The ideology and political programme of Nazism, the movement that seized power in Germany in 1933, was founded from the first on an abiding hatred of Jews as Untermenschen, or "sub-humans." They were accused of orchestrating the "stab in the back" that stripped Germany of victory in World War I and imposed upon it the humiliating surrender terms of the Versailles Treaty (1919). Exploiting deep anti-semitic strains in German and European culture (see Goldhagen, Hitler's Willing Executioners), along with the catastrophic economic conditions of the late 1920's and early 1930's, the Nazis under their supreme leader or Führer, Adolf Hitler, succeeded in winning a plurality in 1932 parliamentary elections. In January 1933, Hitler was appointed Chancellor by the ageing German president, Paul von Hindenburg. When Hindenburg died in August 1934, Hitler took over as president, and set about using his police and paramilitaries to murder political opponents and ethnic "traitors" alike. Jews and "Bolsheviks" (communists) were at the top of the list for incarceration in the first "concentration camps."

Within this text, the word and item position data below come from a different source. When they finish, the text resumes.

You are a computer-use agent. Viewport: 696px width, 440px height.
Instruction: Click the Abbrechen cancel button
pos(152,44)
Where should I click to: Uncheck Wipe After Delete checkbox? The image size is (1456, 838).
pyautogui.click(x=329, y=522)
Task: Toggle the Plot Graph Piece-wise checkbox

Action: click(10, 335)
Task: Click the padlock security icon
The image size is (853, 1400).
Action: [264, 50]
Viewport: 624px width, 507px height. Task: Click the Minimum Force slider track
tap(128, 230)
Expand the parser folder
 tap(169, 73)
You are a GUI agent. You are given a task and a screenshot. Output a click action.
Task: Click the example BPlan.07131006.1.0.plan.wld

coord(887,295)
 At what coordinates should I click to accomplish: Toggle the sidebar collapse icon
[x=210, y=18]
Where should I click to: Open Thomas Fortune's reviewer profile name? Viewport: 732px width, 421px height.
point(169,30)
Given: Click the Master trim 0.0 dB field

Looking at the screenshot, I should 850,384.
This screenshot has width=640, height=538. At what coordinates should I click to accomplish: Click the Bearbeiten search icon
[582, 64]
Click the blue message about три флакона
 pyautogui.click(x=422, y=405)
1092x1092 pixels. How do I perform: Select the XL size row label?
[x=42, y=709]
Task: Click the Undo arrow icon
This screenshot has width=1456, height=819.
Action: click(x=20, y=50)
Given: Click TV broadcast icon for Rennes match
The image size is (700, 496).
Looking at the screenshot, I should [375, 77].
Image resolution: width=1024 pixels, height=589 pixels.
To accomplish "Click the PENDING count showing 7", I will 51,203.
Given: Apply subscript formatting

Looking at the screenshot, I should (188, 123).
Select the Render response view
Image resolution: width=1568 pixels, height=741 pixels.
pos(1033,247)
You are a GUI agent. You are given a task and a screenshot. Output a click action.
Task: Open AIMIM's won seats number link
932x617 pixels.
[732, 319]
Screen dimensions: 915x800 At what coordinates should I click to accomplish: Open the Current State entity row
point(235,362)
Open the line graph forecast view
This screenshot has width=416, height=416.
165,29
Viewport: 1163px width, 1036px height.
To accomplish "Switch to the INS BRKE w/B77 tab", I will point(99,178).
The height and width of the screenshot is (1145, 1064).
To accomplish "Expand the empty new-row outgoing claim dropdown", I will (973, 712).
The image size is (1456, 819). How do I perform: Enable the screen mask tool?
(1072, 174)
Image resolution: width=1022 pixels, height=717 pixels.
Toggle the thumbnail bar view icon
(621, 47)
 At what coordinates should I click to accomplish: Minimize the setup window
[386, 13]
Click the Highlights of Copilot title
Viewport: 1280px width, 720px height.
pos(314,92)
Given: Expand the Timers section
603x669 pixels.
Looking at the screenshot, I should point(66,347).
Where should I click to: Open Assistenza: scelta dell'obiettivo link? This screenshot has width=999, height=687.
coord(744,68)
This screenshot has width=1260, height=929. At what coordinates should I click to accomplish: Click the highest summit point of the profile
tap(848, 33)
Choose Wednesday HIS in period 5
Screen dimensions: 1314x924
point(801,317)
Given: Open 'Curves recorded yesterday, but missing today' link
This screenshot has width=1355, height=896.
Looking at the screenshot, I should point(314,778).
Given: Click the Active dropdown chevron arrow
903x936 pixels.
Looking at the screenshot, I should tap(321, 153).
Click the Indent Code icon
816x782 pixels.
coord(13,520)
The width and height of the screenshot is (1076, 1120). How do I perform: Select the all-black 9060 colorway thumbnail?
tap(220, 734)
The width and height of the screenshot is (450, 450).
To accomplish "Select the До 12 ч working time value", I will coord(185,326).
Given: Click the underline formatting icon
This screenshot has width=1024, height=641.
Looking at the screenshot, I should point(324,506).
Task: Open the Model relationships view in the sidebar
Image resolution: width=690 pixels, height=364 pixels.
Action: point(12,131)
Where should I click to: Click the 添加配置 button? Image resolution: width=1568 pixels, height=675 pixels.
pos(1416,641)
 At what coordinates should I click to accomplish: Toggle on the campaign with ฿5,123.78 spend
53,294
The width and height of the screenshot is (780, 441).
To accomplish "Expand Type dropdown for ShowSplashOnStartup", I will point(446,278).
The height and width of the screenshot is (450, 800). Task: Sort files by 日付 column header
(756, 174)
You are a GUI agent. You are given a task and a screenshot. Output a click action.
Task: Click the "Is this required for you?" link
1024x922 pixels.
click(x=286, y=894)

The Nazis did not invent the concentration camp, but they made it their definitive institution. For many years, it was almost exclusively men who were detained in the grim and often atrocious conditions of the camps. The first Nazi prison camp, Dachau -- created in March 1933 -- housed males only, including many homosexuals. A major marker on the road to the holocaust against the Jews was the Kristallnacht ("Night of Broken Glass") on November 9-10, 1938, when Hitler's thugs targeted Jewish citizens and property for largescale violence and destruction. According to Yehuda Bauer, the Kristallnacht was accompanied by a gender-selective mass roundup: the Nazis "arrested and sent to concentration camps some 30,000 Jewish men at least." (Cited in Chalk and Jonassohn, The History and Sociology of Genocide, p. 353.) As Eugen Kogon writes,
These arrests were made without regard for age. Ten-year old boys could be seen side by side with septuagenarians and octogenarians. En route from the Wiemar [sic: Weimar] railroad station [to the camp at Buchenwald] all stragglers were shot down, while the survivors were forced to drag the bloody bodies into camp. ... Inside stood the Block Leaders, wielding iron rods, whips and truncheons, and virtually every Jew who got into the camp sustained injuries. The events that took place at the time are not easily described in a few words. Let me merely mention that sixty-eight Jews went mad that very first night. They were clubbed to death like mad dogs ... four men at a time. ... SS [Schutz-Staffel, "Defense Echelon"] noncoms pushed the heads of some of their charges into overflowing latrine buckets until they suffocated.

Eventually, "for reasons that never became clear, most of the[se] Jews were set free on orders from the Reich authorities" and allowed to go into exile. Exactly a year later, however, after "an alleged attempt on Hitler's life," Jewish men in Buchenwald "were suddenly recalled from their [work] details and confined to barracks." The Germans "picked out twenty-one Austrian and German Jews, entirely at random, without any list. Most of them were vigorous young men. ... The SS took the group out through the gatehouse and shot them at close range in the quarry." (Kogon, The Theory and Practice of Hell, Berkley paperback edition [1980], pp. 176-79.)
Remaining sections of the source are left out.